> [Excerpted text]:
*** Begin section ***
A hypodermic syringe contains a medicine with the density of water (Fig. P9.47). The barrel of the syringe has a cross-sectional area of \(2.50 \times 10^{-5} \mathrm{~m}^{2}\). In the absence of a force on the plunger, the pressure everywhere is \(1.00 \mathrm{~atm}\). A force \(\overrightarrow{\mathbf{F}}\) of magnitude \(2.00 \mathrm{~N}\) is exerted on the plunger, making medicine squirt from the needle. Determine the medicine's flow speed through the needle. Assume the pressure in the needle remains equal to \(1.00 \mathrm{~atm}\) and that the syringe is horizontal.

Short Answer

Expert verified
The flow speed of the medicine is \(13.4 m/s\)

Step by step solution

01

Identify key variables

The cross-sectional area of the syringe barrel \(A = 2.50 \times 10^{-5} m^{2}\), the force exerted on the plunger \(F = 2.00 N\), and the water's density \(\rho = 1000 kg/m^{3}\). Pressure is equal to 1.00 atm, which is \(P = 1.01 \times 10^{5} N/m^{2}\) when converted.
*** End section ***
Stored data:
*** Begin section ***
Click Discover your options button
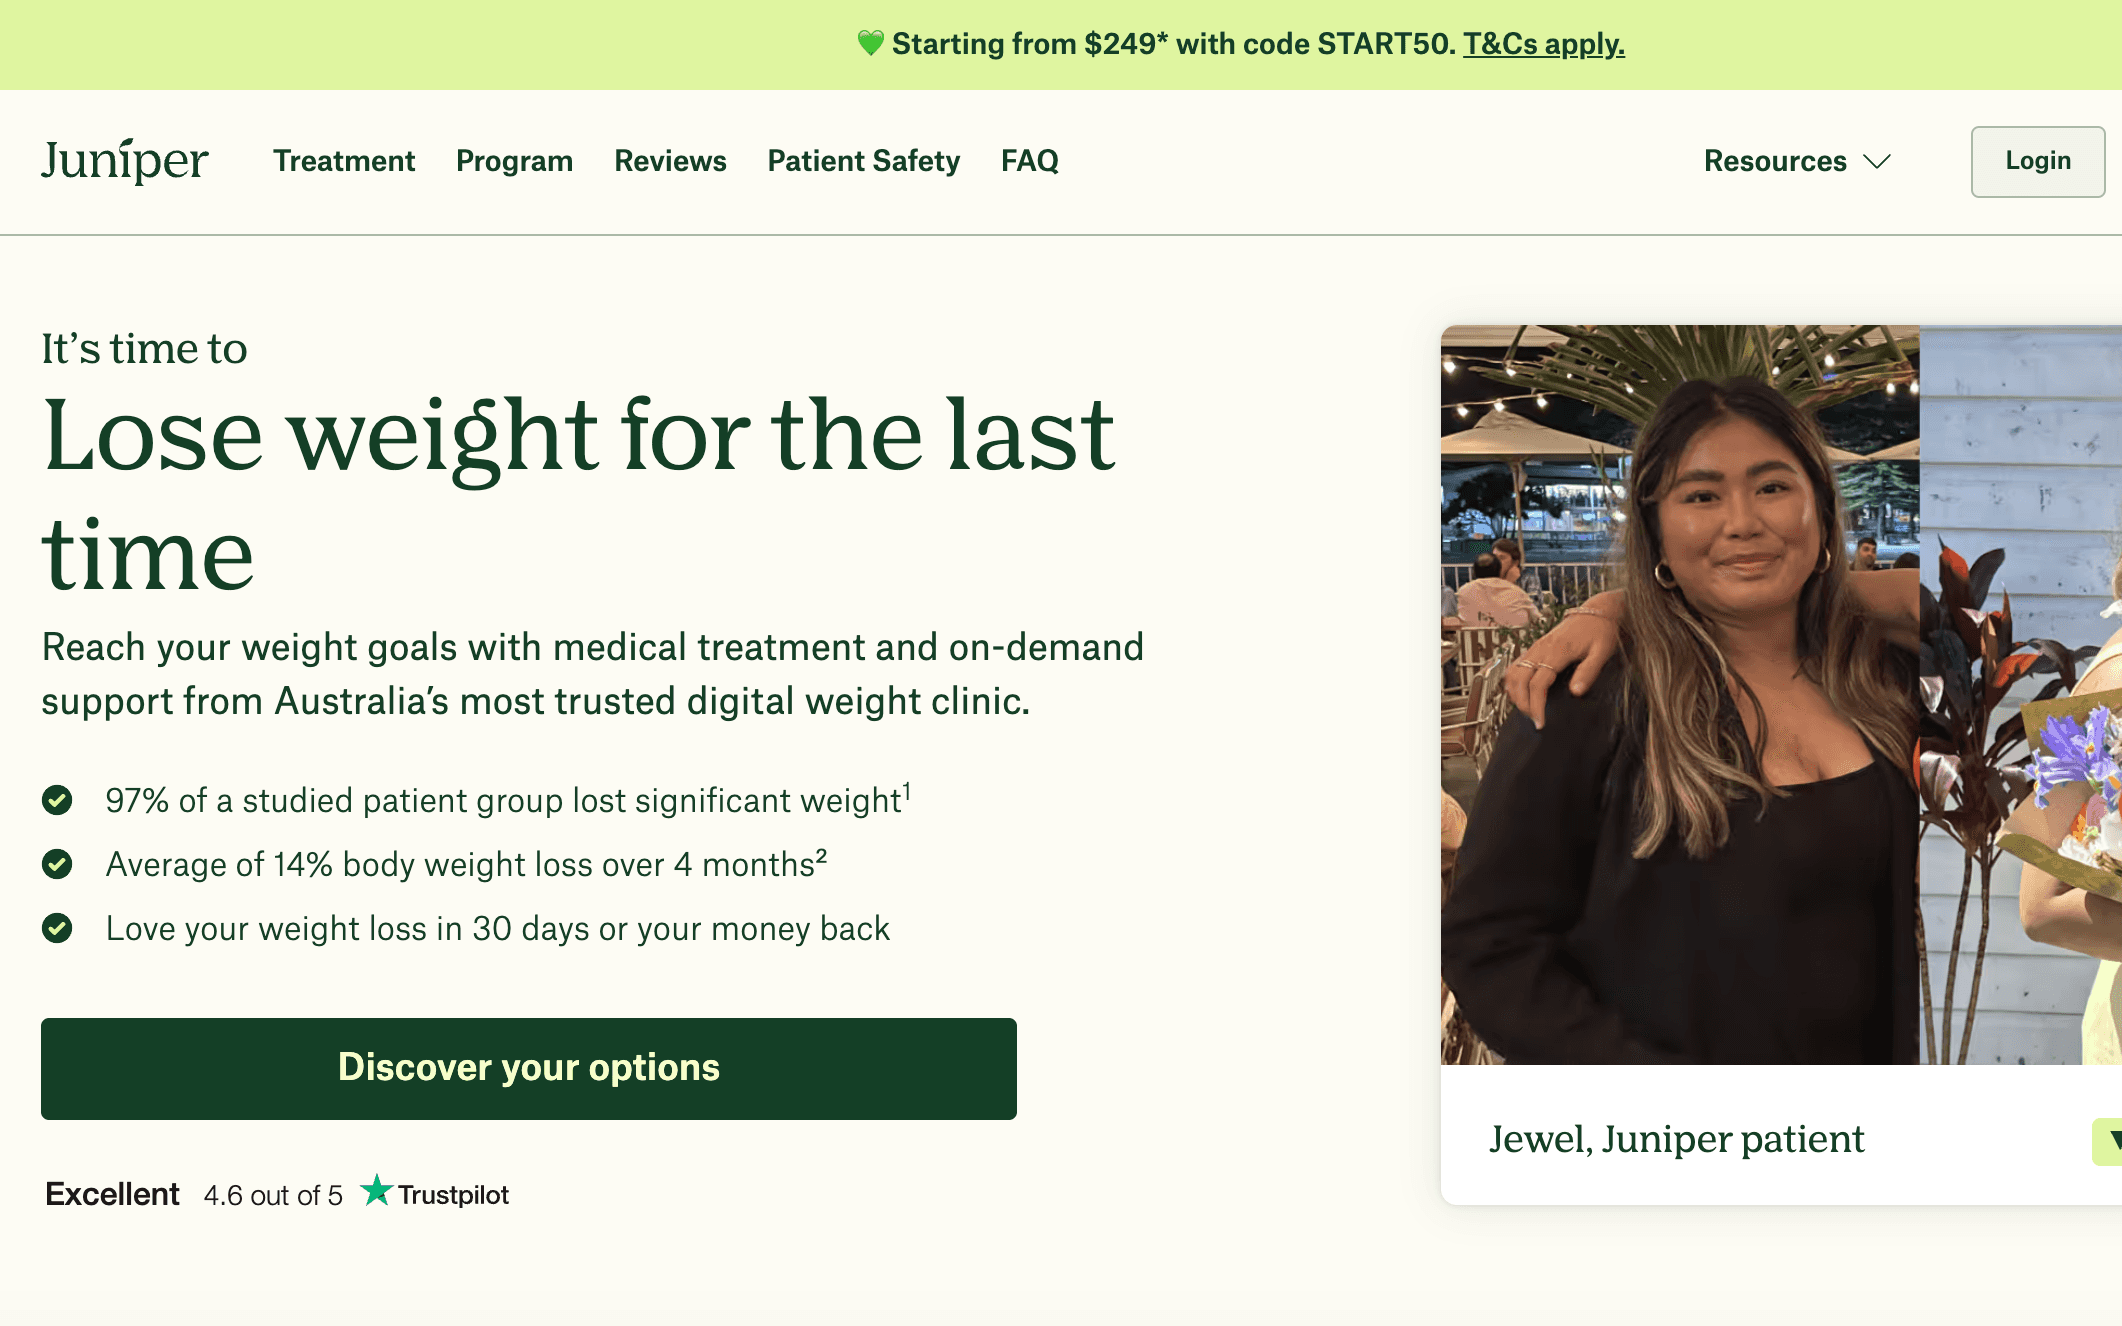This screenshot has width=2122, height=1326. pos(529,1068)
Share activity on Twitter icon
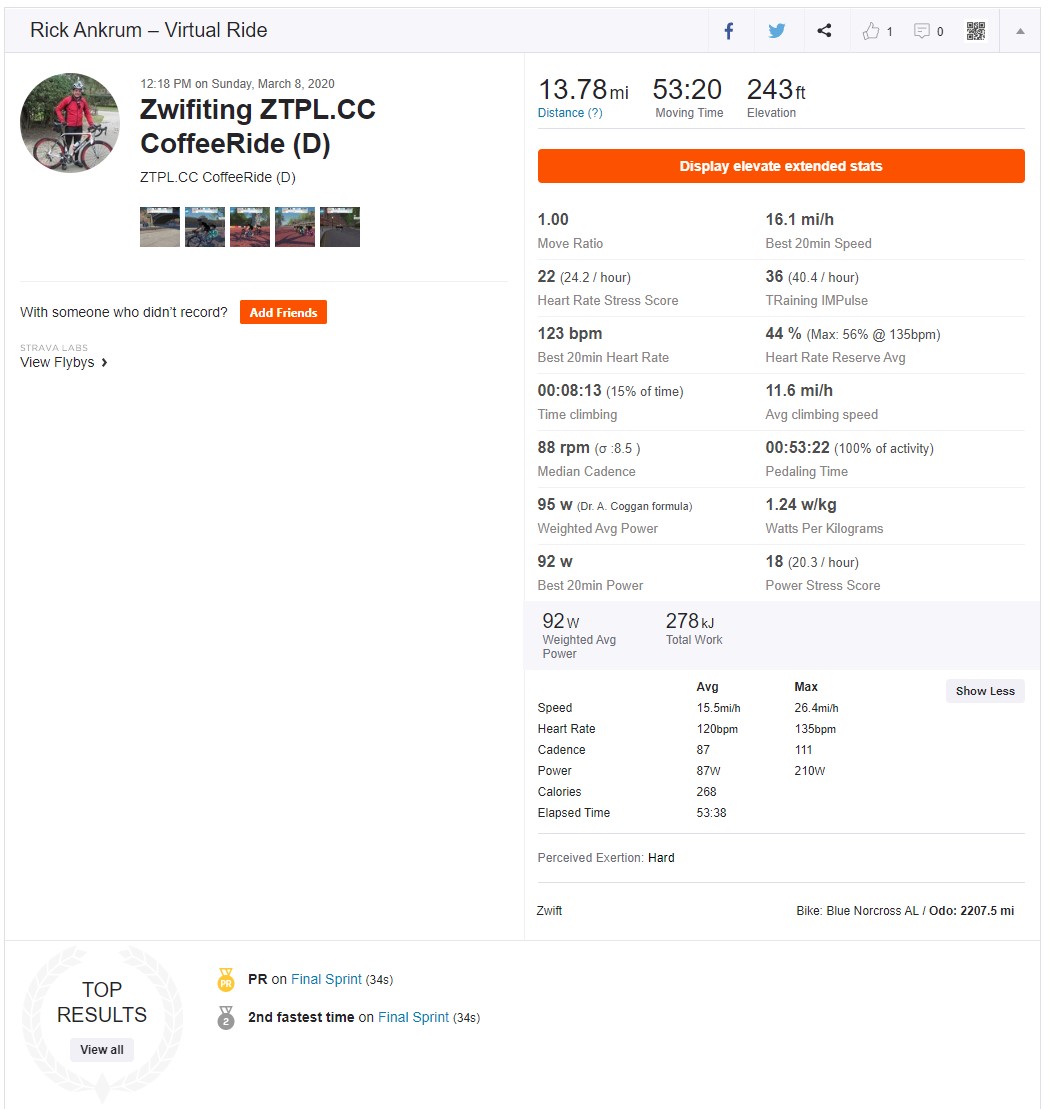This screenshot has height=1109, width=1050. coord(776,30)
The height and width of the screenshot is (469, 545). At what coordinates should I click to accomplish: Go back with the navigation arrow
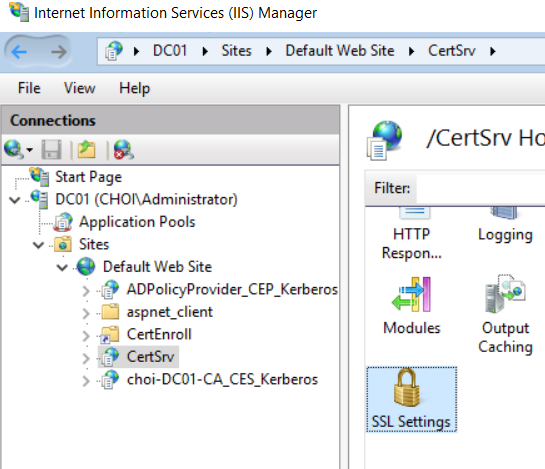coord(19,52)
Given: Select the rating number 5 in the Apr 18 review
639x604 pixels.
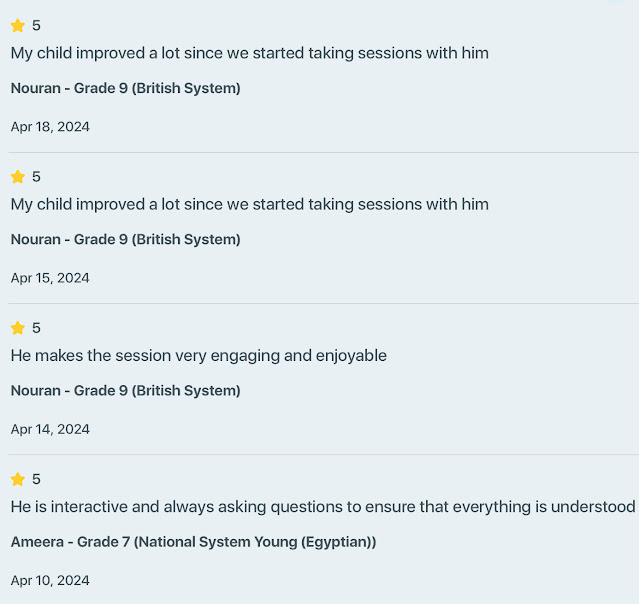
*** End section ***
> [How to complete this task]:
According to the syringe problem, what is the magnitude of the force exerted on the plunger?

> [Result of the task]:
2.00 N